> Directions
Please say how many lines in the records below contain the word "each". Give only the number.

> Data under study
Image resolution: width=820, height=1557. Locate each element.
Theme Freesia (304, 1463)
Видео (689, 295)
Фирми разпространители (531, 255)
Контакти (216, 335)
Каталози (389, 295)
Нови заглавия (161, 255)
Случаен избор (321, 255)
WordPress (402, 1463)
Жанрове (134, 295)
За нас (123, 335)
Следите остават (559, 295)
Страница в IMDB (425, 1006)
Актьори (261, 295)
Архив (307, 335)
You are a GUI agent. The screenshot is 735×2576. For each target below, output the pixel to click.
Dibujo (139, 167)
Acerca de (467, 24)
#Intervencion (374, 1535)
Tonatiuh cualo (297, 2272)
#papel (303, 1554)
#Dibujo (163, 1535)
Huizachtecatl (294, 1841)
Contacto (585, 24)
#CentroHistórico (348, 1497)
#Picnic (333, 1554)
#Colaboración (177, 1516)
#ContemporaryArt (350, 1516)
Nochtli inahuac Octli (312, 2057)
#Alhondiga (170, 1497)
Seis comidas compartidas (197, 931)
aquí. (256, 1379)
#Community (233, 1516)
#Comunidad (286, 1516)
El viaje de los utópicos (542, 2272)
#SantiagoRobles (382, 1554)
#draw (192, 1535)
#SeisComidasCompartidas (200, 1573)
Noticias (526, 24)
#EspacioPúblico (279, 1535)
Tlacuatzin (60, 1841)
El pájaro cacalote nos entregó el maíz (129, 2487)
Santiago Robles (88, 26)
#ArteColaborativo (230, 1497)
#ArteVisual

> Result for this task
2